═══ Provided data ═══

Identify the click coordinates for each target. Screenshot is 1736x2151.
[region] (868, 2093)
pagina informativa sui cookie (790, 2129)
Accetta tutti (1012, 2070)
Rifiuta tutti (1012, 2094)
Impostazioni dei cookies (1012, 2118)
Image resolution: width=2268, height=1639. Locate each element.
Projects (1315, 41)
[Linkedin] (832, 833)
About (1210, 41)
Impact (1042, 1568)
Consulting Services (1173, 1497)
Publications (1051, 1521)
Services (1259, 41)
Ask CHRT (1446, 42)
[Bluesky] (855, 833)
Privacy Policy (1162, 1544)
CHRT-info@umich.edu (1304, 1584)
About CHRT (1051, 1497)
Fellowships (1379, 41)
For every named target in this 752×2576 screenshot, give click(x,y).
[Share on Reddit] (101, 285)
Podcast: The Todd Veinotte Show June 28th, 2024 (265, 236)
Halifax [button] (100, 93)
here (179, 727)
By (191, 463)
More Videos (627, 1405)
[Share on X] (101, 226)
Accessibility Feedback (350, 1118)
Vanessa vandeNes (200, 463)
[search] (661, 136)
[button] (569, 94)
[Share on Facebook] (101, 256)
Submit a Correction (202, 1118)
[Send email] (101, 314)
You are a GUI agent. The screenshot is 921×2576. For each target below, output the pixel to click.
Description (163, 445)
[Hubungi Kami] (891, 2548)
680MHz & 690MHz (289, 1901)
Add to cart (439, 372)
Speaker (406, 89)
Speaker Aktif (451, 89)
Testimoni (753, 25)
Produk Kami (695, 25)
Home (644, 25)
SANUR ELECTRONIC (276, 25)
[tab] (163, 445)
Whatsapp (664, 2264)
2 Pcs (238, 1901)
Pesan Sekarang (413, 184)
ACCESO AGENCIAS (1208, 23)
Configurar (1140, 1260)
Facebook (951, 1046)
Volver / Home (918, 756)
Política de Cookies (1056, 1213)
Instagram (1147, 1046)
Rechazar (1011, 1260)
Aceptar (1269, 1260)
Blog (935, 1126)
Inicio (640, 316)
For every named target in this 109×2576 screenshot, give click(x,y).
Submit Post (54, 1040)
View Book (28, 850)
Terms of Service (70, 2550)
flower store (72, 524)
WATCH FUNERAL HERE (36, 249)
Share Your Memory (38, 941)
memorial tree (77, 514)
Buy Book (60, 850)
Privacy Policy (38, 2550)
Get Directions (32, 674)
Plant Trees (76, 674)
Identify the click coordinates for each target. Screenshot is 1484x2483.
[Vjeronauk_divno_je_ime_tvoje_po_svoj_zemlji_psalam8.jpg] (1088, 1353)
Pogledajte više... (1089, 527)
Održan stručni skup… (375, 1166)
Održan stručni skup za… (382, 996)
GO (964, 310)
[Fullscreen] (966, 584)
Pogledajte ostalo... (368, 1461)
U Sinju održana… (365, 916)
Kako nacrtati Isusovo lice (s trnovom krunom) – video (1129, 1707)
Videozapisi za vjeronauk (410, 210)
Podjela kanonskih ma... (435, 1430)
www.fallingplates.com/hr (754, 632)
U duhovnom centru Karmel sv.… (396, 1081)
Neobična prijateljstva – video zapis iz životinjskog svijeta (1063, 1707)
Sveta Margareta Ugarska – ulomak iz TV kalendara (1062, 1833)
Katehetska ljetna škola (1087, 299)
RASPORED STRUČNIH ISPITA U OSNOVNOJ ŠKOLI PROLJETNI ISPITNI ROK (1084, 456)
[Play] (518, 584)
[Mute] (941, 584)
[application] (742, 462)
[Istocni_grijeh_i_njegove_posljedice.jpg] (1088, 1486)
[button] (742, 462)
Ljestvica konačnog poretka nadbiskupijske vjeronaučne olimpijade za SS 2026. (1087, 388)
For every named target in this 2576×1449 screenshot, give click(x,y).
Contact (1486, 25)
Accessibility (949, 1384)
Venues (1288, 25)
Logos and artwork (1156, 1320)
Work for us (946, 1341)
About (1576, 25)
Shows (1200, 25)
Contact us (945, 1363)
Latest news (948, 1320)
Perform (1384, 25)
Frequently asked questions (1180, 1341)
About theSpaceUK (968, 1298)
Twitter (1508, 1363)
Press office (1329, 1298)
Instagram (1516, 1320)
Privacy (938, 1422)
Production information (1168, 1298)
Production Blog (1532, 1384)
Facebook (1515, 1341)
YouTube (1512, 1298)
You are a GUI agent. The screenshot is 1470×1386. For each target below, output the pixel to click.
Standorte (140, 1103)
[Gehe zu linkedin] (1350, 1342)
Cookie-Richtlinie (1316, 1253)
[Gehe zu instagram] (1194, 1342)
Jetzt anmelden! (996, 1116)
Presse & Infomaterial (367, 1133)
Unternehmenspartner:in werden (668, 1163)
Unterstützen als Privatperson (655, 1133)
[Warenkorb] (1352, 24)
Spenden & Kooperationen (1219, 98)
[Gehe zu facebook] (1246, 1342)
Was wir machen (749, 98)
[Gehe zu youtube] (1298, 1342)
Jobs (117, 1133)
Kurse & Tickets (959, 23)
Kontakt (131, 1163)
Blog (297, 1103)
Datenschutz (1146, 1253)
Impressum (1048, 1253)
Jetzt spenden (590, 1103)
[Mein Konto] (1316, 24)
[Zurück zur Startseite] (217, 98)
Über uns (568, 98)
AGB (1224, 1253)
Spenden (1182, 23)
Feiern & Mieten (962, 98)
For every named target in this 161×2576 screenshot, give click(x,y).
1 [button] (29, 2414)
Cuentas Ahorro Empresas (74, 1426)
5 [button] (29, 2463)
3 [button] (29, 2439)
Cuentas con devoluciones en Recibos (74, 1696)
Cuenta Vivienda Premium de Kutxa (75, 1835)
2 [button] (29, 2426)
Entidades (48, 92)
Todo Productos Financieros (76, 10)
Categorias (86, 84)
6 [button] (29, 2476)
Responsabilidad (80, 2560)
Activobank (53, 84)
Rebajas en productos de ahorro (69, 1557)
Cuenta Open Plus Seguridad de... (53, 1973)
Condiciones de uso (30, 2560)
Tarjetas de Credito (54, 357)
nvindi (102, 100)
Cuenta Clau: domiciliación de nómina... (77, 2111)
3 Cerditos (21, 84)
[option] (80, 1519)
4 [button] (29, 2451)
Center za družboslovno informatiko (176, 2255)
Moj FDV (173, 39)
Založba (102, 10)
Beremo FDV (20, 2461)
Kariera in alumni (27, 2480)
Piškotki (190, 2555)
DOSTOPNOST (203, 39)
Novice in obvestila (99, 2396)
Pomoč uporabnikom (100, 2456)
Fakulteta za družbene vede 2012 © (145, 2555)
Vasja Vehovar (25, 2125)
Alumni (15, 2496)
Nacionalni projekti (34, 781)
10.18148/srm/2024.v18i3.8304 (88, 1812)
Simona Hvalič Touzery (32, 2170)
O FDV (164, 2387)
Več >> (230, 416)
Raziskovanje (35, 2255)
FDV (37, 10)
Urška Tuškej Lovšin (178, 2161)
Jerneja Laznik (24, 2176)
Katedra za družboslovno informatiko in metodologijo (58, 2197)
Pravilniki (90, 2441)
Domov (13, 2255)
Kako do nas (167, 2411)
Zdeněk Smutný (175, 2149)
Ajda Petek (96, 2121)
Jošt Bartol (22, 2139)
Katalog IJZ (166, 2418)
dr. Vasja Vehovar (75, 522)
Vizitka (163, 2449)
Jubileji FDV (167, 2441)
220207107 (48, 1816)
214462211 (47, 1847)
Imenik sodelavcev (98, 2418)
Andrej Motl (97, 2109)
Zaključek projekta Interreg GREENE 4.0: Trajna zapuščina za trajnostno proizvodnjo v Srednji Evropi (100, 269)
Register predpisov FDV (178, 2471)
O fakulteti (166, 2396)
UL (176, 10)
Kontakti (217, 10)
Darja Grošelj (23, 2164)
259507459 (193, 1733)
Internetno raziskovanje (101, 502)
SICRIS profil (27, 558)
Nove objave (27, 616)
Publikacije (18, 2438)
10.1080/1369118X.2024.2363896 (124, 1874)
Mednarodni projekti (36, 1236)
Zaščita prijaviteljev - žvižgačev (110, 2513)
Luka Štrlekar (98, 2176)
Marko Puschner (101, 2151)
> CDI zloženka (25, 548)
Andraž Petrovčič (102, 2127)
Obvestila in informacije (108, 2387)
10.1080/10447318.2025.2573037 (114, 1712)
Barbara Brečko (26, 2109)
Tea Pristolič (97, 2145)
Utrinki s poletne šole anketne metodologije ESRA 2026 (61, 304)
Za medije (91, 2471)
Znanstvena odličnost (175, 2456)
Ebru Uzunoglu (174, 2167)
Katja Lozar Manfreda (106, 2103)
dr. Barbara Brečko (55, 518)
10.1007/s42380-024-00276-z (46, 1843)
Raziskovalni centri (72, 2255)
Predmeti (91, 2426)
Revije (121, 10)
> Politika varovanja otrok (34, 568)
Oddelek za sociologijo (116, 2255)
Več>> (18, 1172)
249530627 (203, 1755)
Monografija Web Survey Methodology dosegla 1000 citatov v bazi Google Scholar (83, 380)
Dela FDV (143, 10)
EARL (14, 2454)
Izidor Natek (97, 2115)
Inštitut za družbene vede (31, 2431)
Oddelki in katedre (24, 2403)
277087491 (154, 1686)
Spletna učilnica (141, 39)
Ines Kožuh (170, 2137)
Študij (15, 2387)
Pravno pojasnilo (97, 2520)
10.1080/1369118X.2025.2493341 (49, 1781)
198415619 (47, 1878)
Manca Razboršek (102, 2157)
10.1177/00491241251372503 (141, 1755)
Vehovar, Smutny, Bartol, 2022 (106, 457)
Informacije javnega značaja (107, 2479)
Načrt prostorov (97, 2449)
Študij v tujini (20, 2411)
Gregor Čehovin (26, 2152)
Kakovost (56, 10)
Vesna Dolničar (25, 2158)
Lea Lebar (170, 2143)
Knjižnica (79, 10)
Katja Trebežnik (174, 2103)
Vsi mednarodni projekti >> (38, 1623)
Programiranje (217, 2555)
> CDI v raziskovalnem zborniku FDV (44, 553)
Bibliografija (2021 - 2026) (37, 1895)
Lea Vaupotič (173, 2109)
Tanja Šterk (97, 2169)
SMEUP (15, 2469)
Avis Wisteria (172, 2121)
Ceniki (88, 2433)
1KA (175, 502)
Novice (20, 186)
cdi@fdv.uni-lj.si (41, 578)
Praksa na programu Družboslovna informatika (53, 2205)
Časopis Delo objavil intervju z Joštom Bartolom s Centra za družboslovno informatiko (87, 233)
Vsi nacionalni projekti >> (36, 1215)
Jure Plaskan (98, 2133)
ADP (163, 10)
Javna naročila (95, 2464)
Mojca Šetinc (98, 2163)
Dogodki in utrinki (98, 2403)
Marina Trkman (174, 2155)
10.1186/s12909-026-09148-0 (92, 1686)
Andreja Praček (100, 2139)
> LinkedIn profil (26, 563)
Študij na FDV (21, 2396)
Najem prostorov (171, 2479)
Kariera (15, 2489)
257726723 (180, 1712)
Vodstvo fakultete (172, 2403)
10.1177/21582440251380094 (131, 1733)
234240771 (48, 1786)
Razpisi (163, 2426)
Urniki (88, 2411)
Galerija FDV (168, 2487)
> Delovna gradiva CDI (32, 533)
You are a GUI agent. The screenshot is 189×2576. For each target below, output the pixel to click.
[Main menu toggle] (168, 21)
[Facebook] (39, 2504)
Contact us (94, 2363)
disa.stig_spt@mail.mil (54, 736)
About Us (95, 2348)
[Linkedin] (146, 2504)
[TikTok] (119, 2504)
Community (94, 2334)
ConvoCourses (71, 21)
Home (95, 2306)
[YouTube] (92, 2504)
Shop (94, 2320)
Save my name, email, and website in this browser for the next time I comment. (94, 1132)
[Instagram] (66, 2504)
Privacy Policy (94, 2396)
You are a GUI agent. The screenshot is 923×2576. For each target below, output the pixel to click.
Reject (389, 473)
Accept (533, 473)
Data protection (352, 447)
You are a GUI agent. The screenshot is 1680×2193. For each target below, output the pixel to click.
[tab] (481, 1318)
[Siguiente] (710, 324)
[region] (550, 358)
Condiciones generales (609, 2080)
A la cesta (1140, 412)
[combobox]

═══

* _How to complete this task_
When you find a line in the records that contains the word "About", copy it.

* _Reply_
About (1210, 41)
About CHRT (1051, 1497)
About (1576, 25)
About theSpaceUK (968, 1298)
About Us (95, 2348)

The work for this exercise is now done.